The new \(R^2 = 0.595\) which is less than \(0.632\) from before. Does that mean this model is worse?
Let’s experiment with the Frisch-Waugh Theorem, which says:
\[ \hat{\beta}_{1} = \frac{\sum_{i=1}^{N} \hat{r}_{i1}y_{i}}{\sum_{i=1}^{N} \hat{r}_{i1}^2} \]
where \(\hat{r}_{i1}\) is the residual from a regression of \(x_{1}\) on \(x_{2},\ldots,x_{k}\)
Let’s do this for the model we just ran. First, regress sqrft
on the other \(X\)’s and store the residuals as a new column in df
.
est <- lm(sqrft ~ sqrftSq + bdrms + bdrmSq, data=df)
df <- df %>% mutate(sqrft.resid =
est$residuals)
Now, if we run a simple regression of logprice
on sqrft.resid
we should get the same coefficient as that of sqrft
in the original regression (=3.74e-4
).
est <- lm(logprice ~ sqrft.resid, data=df)
tidy(est)
## # A tibble: 2 x 5
## term estimate std.error statistic p.value
## <chr> <dbl> <dbl> <dbl> <dbl>
## 1 (Intercept) 5.63 0.0324 174. 2.33e-111
## 2 sqrft.resid 0.000374 0.000380 0.985 3.28e- 1
est %>% summary()
##
## Call:
## lm(formula = logprice ~ sqrft.resid, data = df)
##
## Residuals:
## Min 1Q Median 3Q Max
## -0.8888 -0.1714 -0.0728 0.1409 1.0217
##
## Coefficients:
## Estimate Std.
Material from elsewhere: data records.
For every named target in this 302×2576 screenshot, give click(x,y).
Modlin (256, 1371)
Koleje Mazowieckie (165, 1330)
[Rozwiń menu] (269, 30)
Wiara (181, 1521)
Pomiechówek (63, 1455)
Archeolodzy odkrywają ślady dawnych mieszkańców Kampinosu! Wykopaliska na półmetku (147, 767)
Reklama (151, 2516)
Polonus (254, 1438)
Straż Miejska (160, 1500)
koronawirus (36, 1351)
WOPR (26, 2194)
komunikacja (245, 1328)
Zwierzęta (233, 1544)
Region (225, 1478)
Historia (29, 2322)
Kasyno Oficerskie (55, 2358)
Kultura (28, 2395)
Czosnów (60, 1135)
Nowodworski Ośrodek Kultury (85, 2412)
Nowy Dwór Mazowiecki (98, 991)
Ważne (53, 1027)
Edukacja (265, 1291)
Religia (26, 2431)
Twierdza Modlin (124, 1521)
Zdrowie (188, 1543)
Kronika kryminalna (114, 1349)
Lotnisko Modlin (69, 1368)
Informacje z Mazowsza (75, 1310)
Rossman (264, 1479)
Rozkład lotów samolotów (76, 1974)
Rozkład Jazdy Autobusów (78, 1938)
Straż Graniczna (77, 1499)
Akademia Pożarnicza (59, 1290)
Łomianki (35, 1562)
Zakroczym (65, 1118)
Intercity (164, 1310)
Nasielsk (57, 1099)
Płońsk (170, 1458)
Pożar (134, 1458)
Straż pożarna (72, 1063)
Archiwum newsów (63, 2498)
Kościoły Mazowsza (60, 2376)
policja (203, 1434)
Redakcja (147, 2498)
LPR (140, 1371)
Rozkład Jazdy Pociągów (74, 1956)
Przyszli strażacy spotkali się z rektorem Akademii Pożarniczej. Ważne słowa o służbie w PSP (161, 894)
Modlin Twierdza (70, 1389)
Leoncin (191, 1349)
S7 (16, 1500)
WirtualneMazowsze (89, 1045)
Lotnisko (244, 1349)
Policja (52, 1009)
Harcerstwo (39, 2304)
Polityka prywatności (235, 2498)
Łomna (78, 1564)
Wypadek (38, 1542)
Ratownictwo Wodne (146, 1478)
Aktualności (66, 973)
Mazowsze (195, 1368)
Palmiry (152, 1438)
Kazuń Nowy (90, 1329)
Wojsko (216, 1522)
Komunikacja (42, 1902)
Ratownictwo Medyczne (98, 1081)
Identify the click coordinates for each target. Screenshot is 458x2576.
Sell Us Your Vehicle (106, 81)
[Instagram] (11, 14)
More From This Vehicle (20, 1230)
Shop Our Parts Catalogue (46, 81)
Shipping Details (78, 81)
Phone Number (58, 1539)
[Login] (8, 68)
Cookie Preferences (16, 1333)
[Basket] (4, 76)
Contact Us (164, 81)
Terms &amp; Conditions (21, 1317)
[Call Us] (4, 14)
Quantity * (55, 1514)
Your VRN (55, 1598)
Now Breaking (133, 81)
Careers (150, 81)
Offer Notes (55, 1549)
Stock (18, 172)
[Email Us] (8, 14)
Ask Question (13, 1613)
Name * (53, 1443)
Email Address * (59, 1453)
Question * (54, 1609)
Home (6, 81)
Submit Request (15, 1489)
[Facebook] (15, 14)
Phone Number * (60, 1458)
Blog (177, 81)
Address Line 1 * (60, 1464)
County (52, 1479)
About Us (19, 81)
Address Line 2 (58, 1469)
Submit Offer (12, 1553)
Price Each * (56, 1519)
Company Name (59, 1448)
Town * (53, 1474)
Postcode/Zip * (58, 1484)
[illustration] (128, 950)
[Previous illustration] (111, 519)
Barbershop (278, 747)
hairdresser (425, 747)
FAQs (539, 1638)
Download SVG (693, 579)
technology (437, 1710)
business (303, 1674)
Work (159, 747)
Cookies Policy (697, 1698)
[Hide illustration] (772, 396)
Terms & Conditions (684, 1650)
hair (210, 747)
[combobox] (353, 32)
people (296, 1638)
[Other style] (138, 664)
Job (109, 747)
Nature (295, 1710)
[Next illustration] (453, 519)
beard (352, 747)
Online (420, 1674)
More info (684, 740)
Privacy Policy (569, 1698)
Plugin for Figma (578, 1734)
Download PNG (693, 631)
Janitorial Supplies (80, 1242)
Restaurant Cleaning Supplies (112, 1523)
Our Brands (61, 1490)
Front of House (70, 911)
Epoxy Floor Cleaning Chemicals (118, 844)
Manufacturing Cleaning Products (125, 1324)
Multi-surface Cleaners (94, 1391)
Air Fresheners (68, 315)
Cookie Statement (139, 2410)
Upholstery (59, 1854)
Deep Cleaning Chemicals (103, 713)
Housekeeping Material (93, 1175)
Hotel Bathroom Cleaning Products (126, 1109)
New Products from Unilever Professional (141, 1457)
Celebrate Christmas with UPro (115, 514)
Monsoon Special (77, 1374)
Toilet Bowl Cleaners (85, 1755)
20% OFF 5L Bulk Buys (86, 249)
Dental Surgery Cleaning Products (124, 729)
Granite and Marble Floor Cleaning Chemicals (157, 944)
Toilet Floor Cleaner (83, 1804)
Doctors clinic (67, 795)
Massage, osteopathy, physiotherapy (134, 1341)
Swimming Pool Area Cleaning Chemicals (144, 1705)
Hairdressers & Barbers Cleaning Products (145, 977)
Error t value Pr(>|t|)
## (Intercept) 5.6331801 0.0323666 174.043 <2e-16 ***
## sqrft.resid 0.0003742 0.0003800 0.985 0.328
## ---
## Signif. codes: 0 '***' 0.001 '**' 0.01 '*' 0.05 '.' 0.1 ' ' 1
##
## Residual standard error: 0.3036 on 86 degrees of freedom
## Multiple R-squared: 0.01115, Adjusted R-squared: -0.0003501
## F-statistic: 0.9696 on 1 and 86 DF, p-value: 0.3276
We can also compute the Frisch-Waugh formula by hand:
beta1 <- sum(df$sqrft.resid*df$logprice)/sum(df$sqrft.resid^2)
print(beta1)
## [1] 0.0003741526
Which indeed gives us what we expected.